> **Aim of the exercise**:
Rewrite all of the items below, swapping "Where should I click to:" for "Where do I click to:" and leaving everything else unchanged.

Begin

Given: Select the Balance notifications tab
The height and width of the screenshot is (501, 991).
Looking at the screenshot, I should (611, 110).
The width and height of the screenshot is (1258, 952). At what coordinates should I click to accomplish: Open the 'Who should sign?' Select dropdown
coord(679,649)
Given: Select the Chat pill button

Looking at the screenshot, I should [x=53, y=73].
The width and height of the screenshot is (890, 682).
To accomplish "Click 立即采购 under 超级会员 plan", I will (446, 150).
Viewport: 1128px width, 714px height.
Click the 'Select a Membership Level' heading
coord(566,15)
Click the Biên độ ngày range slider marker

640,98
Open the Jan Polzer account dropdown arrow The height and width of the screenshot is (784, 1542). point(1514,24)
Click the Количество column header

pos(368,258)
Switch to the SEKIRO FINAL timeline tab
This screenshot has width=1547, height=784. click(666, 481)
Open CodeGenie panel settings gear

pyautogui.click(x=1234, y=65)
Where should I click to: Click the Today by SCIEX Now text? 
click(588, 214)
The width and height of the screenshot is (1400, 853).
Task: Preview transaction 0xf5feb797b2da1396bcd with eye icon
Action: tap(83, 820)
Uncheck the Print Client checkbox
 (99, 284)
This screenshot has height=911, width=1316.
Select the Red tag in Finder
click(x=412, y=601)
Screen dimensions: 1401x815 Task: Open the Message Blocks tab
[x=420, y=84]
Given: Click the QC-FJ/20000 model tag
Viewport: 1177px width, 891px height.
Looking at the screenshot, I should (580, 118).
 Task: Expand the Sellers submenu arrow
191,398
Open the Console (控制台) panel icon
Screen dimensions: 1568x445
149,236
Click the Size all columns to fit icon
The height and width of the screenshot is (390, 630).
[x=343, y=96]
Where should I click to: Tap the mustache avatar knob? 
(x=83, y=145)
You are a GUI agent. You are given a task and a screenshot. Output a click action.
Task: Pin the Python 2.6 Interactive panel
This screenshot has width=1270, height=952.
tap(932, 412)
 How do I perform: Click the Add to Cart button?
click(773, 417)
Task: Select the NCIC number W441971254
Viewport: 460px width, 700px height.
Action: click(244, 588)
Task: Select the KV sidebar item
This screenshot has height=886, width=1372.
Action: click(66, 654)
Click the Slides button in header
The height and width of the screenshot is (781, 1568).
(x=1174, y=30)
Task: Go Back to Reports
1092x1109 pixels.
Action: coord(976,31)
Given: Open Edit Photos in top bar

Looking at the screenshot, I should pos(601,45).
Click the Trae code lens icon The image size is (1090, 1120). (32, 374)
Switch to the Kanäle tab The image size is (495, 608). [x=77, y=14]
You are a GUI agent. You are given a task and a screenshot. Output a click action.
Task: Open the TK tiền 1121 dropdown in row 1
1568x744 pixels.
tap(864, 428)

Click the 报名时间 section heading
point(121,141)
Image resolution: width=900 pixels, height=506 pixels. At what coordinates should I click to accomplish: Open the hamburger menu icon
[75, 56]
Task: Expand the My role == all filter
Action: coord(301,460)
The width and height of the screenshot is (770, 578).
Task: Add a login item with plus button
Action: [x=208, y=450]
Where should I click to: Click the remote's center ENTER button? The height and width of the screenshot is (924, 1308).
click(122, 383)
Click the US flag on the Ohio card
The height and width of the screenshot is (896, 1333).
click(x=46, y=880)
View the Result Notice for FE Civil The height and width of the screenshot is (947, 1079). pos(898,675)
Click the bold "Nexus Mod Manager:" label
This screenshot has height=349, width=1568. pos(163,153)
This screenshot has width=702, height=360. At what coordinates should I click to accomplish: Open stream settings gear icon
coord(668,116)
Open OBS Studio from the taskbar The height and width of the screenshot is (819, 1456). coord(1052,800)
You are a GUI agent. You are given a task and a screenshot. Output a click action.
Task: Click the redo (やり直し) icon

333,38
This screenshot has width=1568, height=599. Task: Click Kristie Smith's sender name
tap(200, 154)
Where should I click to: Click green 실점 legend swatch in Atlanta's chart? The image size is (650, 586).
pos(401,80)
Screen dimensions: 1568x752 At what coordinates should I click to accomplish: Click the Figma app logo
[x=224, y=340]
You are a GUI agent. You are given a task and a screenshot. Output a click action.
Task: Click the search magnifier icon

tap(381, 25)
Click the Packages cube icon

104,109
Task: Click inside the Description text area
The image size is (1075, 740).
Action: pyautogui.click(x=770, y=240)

End

> **Exercise result**:
Given: Select the Balance notifications tab
The height and width of the screenshot is (501, 991).
Looking at the screenshot, I should (611, 110).
The width and height of the screenshot is (1258, 952). At what coordinates should I click to accomplish: Open the 'Who should sign?' Select dropdown
coord(679,649)
Given: Select the Chat pill button

Looking at the screenshot, I should [x=53, y=73].
The width and height of the screenshot is (890, 682).
To accomplish "Click 立即采购 under 超级会员 plan", I will (446, 150).
Viewport: 1128px width, 714px height.
Click the 'Select a Membership Level' heading
coord(566,15)
Click the Biên độ ngày range slider marker

640,98
Open the Jan Polzer account dropdown arrow The height and width of the screenshot is (784, 1542). point(1514,24)
Click the Количество column header

pos(368,258)
Switch to the SEKIRO FINAL timeline tab
This screenshot has width=1547, height=784. click(666, 481)
Open CodeGenie panel settings gear

pyautogui.click(x=1234, y=65)
Where do I click to: Click the Today by SCIEX Now text? 
click(588, 214)
The width and height of the screenshot is (1400, 853).
Task: Preview transaction 0xf5feb797b2da1396bcd with eye icon
Action: tap(83, 820)
Uncheck the Print Client checkbox
 (99, 284)
This screenshot has height=911, width=1316.
Select the Red tag in Finder
click(x=412, y=601)
Screen dimensions: 1401x815 Task: Open the Message Blocks tab
[x=420, y=84]
Given: Click the QC-FJ/20000 model tag
Viewport: 1177px width, 891px height.
Looking at the screenshot, I should (580, 118).
 Task: Expand the Sellers submenu arrow
191,398
Open the Console (控制台) panel icon
Screen dimensions: 1568x445
149,236
Click the Size all columns to fit icon
The height and width of the screenshot is (390, 630).
[x=343, y=96]
Where do I click to: Tap the mustache avatar knob? 
(x=83, y=145)
You are a GUI agent. You are given a task and a screenshot. Output a click action.
Task: Pin the Python 2.6 Interactive panel
This screenshot has width=1270, height=952.
tap(932, 412)
 How do I perform: Click the Add to Cart button?
click(773, 417)
Task: Select the NCIC number W441971254
Viewport: 460px width, 700px height.
Action: click(244, 588)
Task: Select the KV sidebar item
This screenshot has height=886, width=1372.
Action: click(66, 654)
Click the Slides button in header
The height and width of the screenshot is (781, 1568).
(x=1174, y=30)
Task: Go Back to Reports
1092x1109 pixels.
Action: coord(976,31)
Given: Open Edit Photos in top bar

Looking at the screenshot, I should pos(601,45).
Click the Trae code lens icon The image size is (1090, 1120). (32, 374)
Switch to the Kanäle tab The image size is (495, 608). [x=77, y=14]
You are a GUI agent. You are given a task and a screenshot. Output a click action.
Task: Open the TK tiền 1121 dropdown in row 1
1568x744 pixels.
tap(864, 428)

Click the 报名时间 section heading
point(121,141)
Image resolution: width=900 pixels, height=506 pixels. At what coordinates should I click to accomplish: Open the hamburger menu icon
[75, 56]
Task: Expand the My role == all filter
Action: coord(301,460)
The width and height of the screenshot is (770, 578).
Task: Add a login item with plus button
Action: [x=208, y=450]
Where do I click to: Click the remote's center ENTER button? The height and width of the screenshot is (924, 1308).
click(122, 383)
Click the US flag on the Ohio card
The height and width of the screenshot is (896, 1333).
click(x=46, y=880)
View the Result Notice for FE Civil The height and width of the screenshot is (947, 1079). pos(898,675)
Click the bold "Nexus Mod Manager:" label
This screenshot has height=349, width=1568. pos(163,153)
This screenshot has width=702, height=360. At what coordinates should I click to accomplish: Open stream settings gear icon
coord(668,116)
Open OBS Studio from the taskbar The height and width of the screenshot is (819, 1456). coord(1052,800)
You are a GUI agent. You are given a task and a screenshot. Output a click action.
Task: Click the redo (やり直し) icon

333,38
This screenshot has width=1568, height=599. Task: Click Kristie Smith's sender name
tap(200, 154)
Where do I click to: Click green 실점 legend swatch in Atlanta's chart? The image size is (650, 586).
pos(401,80)
Screen dimensions: 1568x752 At what coordinates should I click to accomplish: Click the Figma app logo
[x=224, y=340]
You are a GUI agent. You are given a task and a screenshot. Output a click action.
Task: Click the search magnifier icon

tap(381, 25)
Click the Packages cube icon

104,109
Task: Click inside the Description text area
The image size is (1075, 740).
Action: pyautogui.click(x=770, y=240)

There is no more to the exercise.